Interrogativi tormentosi, senza dubbio, che però non sembrano occupare le menti degli storici, anche in questi tempi di determinismo alimentare di sapore neo-positivista. Strano. Non si era detto che i popoli sono quello che mangiano? Non sono stati gli allievi di Georges Oshawa, inventore della macrobiotica, a “spiegare” l'insuccesso degli americani in Vietnam e poi quello dei russi in Afganistan col fatto che sia John che Ivan mangiavano troppo zucchero, grasso e carne (elementi dannatamente Yin secondo la dottrina gastrosofica Zen), mentre montanari e contadini delle regioni invase avevano una dieta "povera", con legumi, cereali e sale (tutti robustamente Yang)?
E allora, se davvero il destino dei popoli si legge nei fondi dei loro piatti, vediamo che cosa mangiavano i nostri nonni e i nostri padri al tempo in cui Lui, atteggiandosi a Grande Dietologo per tutto un “infausto Ventennio”, reggeva le sorti perfino delle cucine d'Italia.
«I miei pasti sono frugali»
Niente tabelle, innanzitutto.
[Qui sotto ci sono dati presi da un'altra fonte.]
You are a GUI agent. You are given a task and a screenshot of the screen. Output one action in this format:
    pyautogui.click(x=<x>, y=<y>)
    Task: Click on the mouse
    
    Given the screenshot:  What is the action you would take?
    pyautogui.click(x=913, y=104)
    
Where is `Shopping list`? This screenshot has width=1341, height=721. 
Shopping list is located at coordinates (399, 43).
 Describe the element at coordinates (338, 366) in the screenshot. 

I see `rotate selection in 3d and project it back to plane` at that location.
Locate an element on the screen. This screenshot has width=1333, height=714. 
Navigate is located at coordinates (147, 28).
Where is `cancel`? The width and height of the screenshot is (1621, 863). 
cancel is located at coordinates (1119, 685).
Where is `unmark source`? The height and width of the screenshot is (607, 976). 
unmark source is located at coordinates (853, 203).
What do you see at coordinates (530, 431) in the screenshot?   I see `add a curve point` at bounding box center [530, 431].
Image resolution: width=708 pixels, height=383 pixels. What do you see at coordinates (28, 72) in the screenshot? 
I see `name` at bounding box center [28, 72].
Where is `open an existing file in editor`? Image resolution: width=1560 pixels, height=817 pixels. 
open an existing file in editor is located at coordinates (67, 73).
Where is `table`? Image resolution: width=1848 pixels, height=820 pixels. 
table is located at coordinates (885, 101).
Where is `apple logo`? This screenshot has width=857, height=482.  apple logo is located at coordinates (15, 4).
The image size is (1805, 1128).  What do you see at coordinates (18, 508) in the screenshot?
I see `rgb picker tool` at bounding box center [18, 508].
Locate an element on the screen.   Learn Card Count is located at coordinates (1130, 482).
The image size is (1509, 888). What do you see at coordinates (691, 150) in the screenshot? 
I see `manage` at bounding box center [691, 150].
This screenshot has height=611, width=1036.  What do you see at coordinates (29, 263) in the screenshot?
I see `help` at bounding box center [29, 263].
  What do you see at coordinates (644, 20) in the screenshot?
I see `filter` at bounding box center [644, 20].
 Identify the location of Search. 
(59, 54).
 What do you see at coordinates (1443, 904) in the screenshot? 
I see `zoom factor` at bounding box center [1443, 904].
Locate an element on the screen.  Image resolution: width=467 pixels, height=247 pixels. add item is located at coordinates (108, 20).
La bonomia mediterranea non si lascia tentare dai rigori della Transilvania, come accadrà a Ceausescu quando, per decreto, prescriverà ai rumeni una “dieta scientifica” povera di calorie e vitamine, che li affama e debilita. No, in Italia l'ex giornalista Mussolini conosce bene l'arte di comunicare e sedurre, meglio se attraverso le corporazioni di medici, giornalisti, scienziati, cuochi.
Romagnolo, quindi geneticamente amante di cibo ricco e saporito, il Duce comprende le ragioni dello stomaco altrui, anche se è costretto dal proprio a stare a dieta. Naturalmente, Lui ne fa un proclama: “Ho fatto del mio organismo un motore sorvegliato e controllato che marcia con assoluta regolarità... Le mie regole dietetiche sono fisse, i miei pasti sono frugali...”
Fortuna che nel negozi dell'epoca sì trova tutto o quasi, per chi se lo può permettere, almeno fino alle “Inique sanzioni” del 1935-36. Ma è difficile sostenere, sia pure soltanto a tavola, che «si stava meglio quando si stava peggio». Sulla tavola fascista resistono le abitudini contadine e montanare della provincia, con le pagnotte semintegrali di “farina N.1”, o più scura, nella grande madia di legno d'abete e le fumanti polente di granturco o formentone lasciate rassodare sul tagliere.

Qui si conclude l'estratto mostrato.